3.1. Fundamentação teológica
1) Identificação com Cristo
O sacerdócio cristão só pode ser entendido à luz de Cristo, ou seja, como participação do sacerdócio do Senhor Jesus. Ora, para executar a sua missão de Mediador, Jesus Cristo permaneceu toda a vida em estado de celibato, estado que lhe permitiu plena dedicação ao serviço de Deus Pai e dos homens (cf. SC 21). Além disto, o Salvador abriu aos seus discípulos a perspectiva de uma consagração total ao Reino dos Céus mediante renúncia ao matrimônio; deixou-lhes, com efeito, tal convite: “Há eunucos que se fizeram tais por causa do Reino dos Céus. Quem pode compreender, compreenda» (Mt 19,12).

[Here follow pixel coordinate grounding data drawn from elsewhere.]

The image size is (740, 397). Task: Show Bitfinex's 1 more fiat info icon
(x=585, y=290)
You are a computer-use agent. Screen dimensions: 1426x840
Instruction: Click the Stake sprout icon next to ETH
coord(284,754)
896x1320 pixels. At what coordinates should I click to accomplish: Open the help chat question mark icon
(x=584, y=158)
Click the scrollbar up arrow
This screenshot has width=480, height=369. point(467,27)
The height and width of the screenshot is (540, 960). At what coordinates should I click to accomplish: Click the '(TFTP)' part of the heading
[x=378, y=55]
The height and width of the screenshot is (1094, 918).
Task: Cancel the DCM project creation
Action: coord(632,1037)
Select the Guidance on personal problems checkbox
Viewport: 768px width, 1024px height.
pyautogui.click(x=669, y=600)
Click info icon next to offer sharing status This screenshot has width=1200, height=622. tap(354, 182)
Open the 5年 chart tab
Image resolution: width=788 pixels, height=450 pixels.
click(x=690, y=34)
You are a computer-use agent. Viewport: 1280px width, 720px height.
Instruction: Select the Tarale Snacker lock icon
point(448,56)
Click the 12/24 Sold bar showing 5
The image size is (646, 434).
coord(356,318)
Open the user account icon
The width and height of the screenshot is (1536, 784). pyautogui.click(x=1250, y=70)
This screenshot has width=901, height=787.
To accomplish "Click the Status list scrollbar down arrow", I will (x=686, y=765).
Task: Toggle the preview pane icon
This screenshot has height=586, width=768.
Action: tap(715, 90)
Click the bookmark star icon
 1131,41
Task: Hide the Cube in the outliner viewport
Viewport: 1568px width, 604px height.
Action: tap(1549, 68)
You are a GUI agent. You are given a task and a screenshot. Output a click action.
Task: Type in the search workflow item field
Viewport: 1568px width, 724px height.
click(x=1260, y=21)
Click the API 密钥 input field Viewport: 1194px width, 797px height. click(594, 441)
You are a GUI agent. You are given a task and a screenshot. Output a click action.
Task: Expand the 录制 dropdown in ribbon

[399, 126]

Assim interpelado pelo Divino Mestre, é lógico que o sacerdote procure responder-lhe não somente abraçando o ministério sacerdotal, mas também compartilhando com o Senhor o estado de vida indivisa. Destarte, ele dá uma resposta de amor ao amor que Cristo manifestou de modo tão elevado (cf. Jo 15,13; 3,16). Consequentemente, o celibato vem a ser o sinal de um amor sem reserva e o estímulo de uma caridade aberta a todos os homens (cf. SC 19-25).
2) Serviço à Igreja
Identificado com Cristo quanto ao seu estado de vida, o sacerdote está em condições de amar a Igreja como Cristo a amou, dedicando-se a Ela com a máxima disponibilidade. A vida do sacerdote celibatário há de ser marcada pelas notas da harmonia e da unidade de ideal: todas as suas riquezas naturais e sobrenaturais estão livres para se dedicar plenamente à leitura e à assimilação da Palavra de Deus, à oração pública e particular, à celebração consciente e férvida da S. Eucaristia, ao serviço de todos os homens. O celibato deve proporcionar ao padre as melhores disposições psicológicas e afetivas para que exerça continuamente a caridade e seja mais solicito pastor de almas, fazendo-se tudo em favor de todos (cf. 1Cor 9,22; 2Cor 12,15). Em suma, a imagem de Cristo deve transparecer através dos traços do sacerdote celibatário, de modo que este ofereça à Igreja e ao mundo um sinal vivo do Senhor presente entre os homens (cl. SC 26-32).
3) Sinal dos bens celestiais
A vida una consagrada a Deus é uma das primeiras e mais espontâneas expressões do Cristianismo neste mundo. Com efeito, já em 56, na sua primeira carta aos Coríntios, São Paulo ensinava que o matrimônio é santo, mas a virgindade ainda é mais santa (cf. 1Cor 7,8). Esta afirmação surpreendia judeus e pagãos, cujas idéias não os levariam a tal conclusão; era caracteristicamente inspirada pela mensagem cristã. Em verdade, o cristão sabe que, com a vinda de Cristo, a vida eterna já começou neste mundo, os bens celestiais e definitivos já são dados aos homens mediante o Batismo e a Eucaristia; por isto interessa sumamente ao discípulo de Cristo viver o mais possível desses valores e para esses valores eternos numa atitude de virgindade espiritual e (se possível) corporal. Na virgindade física (que não deve ser separada da virgindade espiritual, ou seja, da entrega total do amor a Cristo), o cristão antecipa, na medida do possível, o estado final ou escatológico: “Na ressurreição, ninguém tomará marido nem mulher, mas serão todos como anjos no céu» (Mt 22,30).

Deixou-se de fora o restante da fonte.